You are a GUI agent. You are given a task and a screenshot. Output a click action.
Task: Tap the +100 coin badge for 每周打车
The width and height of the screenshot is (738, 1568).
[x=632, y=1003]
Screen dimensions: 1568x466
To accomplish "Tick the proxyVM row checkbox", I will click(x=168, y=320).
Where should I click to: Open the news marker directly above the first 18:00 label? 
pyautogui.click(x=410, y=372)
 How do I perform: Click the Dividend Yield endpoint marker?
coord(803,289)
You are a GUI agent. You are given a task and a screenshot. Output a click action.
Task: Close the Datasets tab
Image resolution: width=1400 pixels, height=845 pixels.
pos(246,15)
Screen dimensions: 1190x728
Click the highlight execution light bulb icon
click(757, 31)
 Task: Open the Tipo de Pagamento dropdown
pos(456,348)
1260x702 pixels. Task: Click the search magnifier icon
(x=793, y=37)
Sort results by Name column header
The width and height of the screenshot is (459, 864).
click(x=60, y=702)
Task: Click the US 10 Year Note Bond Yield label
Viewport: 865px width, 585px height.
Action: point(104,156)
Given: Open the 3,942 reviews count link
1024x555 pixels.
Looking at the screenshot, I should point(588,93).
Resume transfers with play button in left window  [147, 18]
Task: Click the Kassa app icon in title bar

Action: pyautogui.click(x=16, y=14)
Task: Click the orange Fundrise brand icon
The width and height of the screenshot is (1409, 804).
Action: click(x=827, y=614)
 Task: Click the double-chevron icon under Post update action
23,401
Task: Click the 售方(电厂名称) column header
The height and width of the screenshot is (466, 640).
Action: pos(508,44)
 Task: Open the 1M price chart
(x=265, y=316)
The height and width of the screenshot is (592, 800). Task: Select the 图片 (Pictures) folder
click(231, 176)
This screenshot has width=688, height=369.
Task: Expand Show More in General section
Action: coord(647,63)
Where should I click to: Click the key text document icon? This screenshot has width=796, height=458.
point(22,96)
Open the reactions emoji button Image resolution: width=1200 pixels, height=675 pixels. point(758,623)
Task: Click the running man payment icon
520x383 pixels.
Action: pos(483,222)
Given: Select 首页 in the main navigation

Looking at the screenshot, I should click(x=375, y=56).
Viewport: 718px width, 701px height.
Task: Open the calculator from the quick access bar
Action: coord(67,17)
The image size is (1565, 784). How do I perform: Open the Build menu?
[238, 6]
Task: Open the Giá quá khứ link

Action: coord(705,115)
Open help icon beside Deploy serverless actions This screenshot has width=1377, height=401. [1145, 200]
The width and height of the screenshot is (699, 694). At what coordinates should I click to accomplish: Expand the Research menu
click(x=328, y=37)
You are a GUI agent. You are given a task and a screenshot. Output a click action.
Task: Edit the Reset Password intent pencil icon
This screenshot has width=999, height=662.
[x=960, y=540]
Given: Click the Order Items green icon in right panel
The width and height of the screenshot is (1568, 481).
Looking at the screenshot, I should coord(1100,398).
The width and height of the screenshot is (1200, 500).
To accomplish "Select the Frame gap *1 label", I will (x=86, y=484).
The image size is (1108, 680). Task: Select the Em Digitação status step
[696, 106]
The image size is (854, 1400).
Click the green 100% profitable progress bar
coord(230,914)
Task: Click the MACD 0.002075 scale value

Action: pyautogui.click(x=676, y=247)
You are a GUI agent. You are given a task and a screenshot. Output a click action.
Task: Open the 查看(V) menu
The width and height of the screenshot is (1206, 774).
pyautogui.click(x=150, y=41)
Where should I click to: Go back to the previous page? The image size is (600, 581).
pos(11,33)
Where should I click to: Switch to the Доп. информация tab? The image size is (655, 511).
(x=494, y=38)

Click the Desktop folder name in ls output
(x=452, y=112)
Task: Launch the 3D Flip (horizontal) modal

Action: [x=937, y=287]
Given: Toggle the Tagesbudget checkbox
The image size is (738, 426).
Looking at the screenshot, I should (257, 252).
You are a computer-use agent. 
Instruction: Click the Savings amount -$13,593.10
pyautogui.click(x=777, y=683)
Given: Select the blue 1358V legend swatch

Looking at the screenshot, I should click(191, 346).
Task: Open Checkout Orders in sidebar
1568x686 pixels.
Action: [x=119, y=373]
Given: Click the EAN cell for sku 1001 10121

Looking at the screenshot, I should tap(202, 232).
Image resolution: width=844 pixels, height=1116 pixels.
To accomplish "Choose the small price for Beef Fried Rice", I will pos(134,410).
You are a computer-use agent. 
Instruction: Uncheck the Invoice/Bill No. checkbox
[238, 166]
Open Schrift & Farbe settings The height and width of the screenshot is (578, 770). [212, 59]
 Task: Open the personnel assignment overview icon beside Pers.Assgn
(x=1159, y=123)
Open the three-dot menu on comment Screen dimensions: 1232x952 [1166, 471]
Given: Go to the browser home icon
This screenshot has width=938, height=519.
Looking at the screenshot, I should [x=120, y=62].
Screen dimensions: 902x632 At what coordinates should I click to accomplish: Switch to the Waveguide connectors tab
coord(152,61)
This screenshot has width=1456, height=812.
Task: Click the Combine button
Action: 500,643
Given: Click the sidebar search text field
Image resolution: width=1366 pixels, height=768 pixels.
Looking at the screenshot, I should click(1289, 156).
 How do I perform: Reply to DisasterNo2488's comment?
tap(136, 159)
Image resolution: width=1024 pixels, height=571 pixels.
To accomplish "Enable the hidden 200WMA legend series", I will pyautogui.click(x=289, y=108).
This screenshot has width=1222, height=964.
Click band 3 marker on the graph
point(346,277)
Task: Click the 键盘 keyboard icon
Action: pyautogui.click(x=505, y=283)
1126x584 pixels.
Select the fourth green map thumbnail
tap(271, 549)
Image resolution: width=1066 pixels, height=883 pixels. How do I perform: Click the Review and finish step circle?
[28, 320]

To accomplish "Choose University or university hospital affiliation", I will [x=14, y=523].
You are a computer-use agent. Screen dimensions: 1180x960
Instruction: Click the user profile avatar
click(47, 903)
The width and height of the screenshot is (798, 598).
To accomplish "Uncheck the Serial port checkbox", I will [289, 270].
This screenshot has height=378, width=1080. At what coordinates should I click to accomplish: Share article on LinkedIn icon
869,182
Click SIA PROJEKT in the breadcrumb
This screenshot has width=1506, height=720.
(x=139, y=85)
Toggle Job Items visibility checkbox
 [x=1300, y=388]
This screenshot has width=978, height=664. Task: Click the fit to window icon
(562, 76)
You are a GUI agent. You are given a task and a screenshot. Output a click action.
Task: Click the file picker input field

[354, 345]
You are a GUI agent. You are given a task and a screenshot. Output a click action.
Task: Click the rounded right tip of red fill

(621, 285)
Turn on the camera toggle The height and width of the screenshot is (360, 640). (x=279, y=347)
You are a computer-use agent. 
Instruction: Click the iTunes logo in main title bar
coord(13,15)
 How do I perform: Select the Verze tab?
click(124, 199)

******************************

=== Description of the task ===
Every line above with the word "column" is to be copied out.

=== Result of the task ===
Sort results by Name column header
Task: Click the 售方(电厂名称) column header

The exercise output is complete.